According to the present invention, even if a signal that does not conform to the standard method is input to a signal processing circuit having an image memory such as a field memory or a frame memory, the signal processing can be performed without causing a problem with the image memory. This has the effect of greatly expanding the scope of application of signal processing circuits with

[Brief Description of the Drawings] Fig. 1 shows a color television signal processor according to the present invention]! l
! A configuration diagram of one embodiment of the circuit, FIG. 2 is a circuit diagram of the YC separation circuit, scanning line interpolation circuit, and motion detection circuit used in the above embodiment, and FIG. 3 is another embodiment of the YC separation circuit section.
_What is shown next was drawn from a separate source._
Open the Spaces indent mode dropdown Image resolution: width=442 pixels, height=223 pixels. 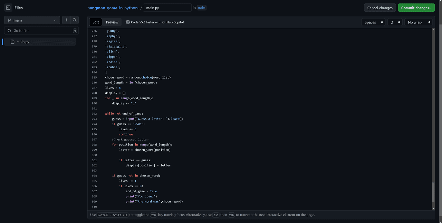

FIG. 4 is a block diagram of a modified portion of the motion detection circuit in FIG. 2. 2... A/D converter, 3... Clock generation circuit, 4
...Identification circuit, 5...YC separation circuit, 6...Motion detection circuit. 7.9...Scanning line interpolation circuit, 8...Demodulation circuit, 10
゜11...l)/A converter, 12...matrix,
1.3... Synchronization separation circuit, 14... Display monitor, 15°24... Line memory, 1.6.34.
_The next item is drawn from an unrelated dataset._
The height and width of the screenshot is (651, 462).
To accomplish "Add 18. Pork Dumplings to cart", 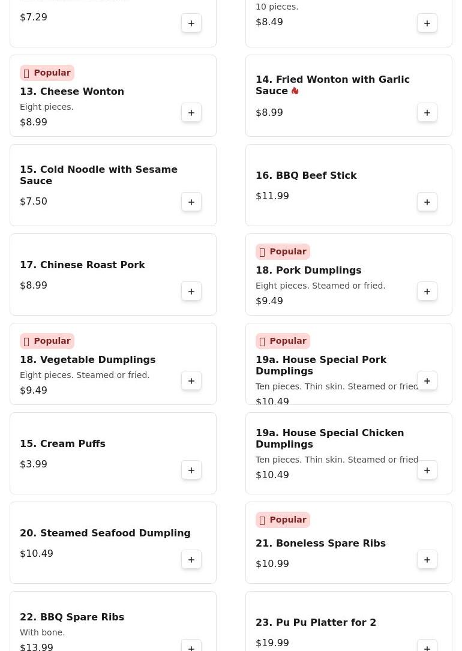I will pyautogui.click(x=427, y=292).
...Field memory, 17, 19, 20, 23, 26
,28,30°35.42.45... Addition (subtraction) circuit, 1.8, 2],'. 27.29... Coefficient circuit, 22, 36, 38. :39
゜44...Filter, 25...Field memory,
31°32...Time compression memory, 33.47...Switching circuit, 37.40,41. ．． 43... Absolute value circuit,
46...Hendoryo 3 Figure 4

Claims (1)

[Scope of Claims] 1. A delay memory that operates with a clock signal phase-locked to a color burst signal of an input color television signal and has at least a field period or more, and a YC using the same.
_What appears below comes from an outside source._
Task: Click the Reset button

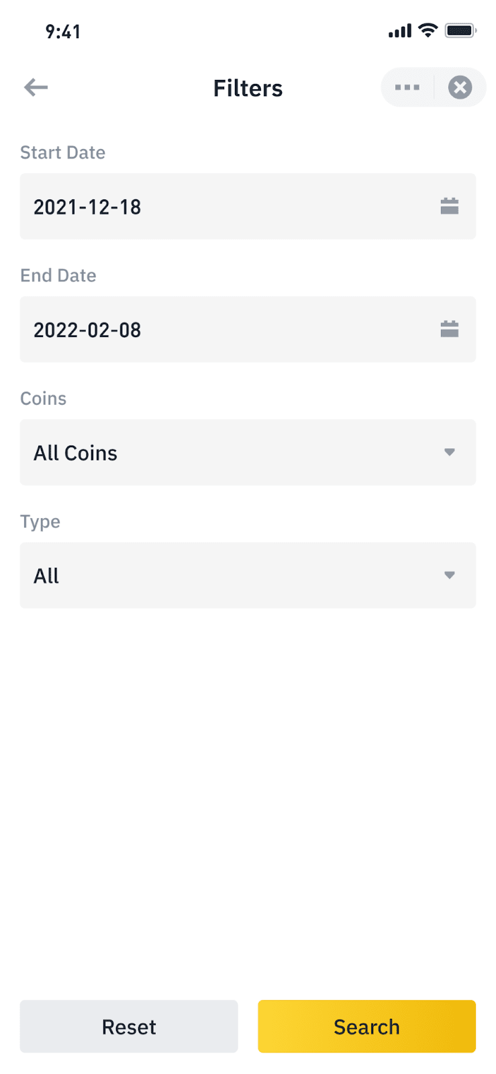Action: [129, 1026]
In a color television signal processing circuit having a separation circuit and a scanning line interpolation circuit, an identification means for identifying that an input signal is a non-standard signal of a home VTR or the like, and a control of the identification means to detect a non-standard signal. A switching means is provided in which both the YC separation circuit and the scanning line interpolation circuit become in-field processing circuits, and furthermore, the horizontal synchronization signal for deflecting the display at least in the case of a non-standard signal is a video signal whose speed is doubled. A color television signal processing circuit characterized in that it is extracted from. 2. A television that operates with a clock signal phase-locked to the horizontal synchronization signal of an input television signal and has a delay memory of at least a field period or longer, a YC separation circuit, a scanning line interpolation circuit, a motion detection circuit, etc. using the delay memory. The signal processing circuit includes an identification means for identifying that an input signal is a non-standard signal of a home VTR or the like, and a switching means for controlling the identification means to cause the YC separation circuit to become a YC separation circuit for in-line processing. A television signal processing circuit characterized in that: 3. The television signal processing according to claim 1, further comprising a second switching means that causes the scanning line interpolation circuit to become a scanning line interpolation circuit for intra-field processing under the control of the identification means. circuit. 4. In claim 1 or 2, under the control of the identification means, the motion detection circuit becomes a motion detection circuit that extracts motion information of only low frequency components from which a carrier color signal frequency band is removed. A television signal processing circuit comprising a third switching circuit.